[Extracted data entries]

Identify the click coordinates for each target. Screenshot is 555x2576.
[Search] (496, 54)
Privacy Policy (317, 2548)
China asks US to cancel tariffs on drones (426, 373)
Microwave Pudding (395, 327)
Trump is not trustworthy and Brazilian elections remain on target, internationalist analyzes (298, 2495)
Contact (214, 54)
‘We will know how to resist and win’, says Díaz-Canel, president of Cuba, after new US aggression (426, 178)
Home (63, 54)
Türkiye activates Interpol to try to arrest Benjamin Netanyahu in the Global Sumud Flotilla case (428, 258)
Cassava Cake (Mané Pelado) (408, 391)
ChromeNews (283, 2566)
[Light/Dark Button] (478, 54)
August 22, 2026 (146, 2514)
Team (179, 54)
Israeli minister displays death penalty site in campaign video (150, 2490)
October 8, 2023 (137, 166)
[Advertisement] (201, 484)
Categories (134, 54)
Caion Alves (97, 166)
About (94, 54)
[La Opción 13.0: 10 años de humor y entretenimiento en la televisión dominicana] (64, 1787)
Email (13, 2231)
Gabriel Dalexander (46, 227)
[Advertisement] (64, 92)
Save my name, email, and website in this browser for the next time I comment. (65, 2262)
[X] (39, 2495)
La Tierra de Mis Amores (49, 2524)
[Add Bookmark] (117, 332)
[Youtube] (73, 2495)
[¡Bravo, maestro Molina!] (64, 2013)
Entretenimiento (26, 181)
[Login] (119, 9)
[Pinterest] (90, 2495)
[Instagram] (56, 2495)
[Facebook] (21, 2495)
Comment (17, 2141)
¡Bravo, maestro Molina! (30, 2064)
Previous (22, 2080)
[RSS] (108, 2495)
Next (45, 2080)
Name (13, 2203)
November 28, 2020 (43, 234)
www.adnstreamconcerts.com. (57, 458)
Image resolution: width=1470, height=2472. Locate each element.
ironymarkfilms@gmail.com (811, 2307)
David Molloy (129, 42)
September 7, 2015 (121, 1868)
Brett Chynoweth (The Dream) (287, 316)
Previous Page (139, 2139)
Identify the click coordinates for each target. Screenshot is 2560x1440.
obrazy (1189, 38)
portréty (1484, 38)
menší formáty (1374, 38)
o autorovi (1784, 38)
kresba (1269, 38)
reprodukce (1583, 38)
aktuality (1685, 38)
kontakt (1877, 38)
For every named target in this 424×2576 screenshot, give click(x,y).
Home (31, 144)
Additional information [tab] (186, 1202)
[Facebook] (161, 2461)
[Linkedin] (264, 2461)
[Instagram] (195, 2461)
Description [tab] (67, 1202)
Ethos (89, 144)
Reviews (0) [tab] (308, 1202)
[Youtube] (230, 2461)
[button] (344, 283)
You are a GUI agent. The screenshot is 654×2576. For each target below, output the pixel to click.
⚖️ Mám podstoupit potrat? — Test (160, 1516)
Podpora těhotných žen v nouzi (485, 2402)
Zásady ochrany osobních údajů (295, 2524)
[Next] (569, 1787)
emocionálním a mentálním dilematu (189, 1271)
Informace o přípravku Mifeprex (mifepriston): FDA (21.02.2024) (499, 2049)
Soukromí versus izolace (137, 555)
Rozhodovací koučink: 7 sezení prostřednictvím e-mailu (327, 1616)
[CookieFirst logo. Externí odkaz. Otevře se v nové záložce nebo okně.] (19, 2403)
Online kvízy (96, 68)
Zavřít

## WORK INSTRUCTIONS
When the string "maestro" appears in a line of the records above, that line is to be copied.

## ANSWER SECTION
[¡Bravo, maestro Molina!] (64, 2013)
¡Bravo, maestro Molina! (30, 2064)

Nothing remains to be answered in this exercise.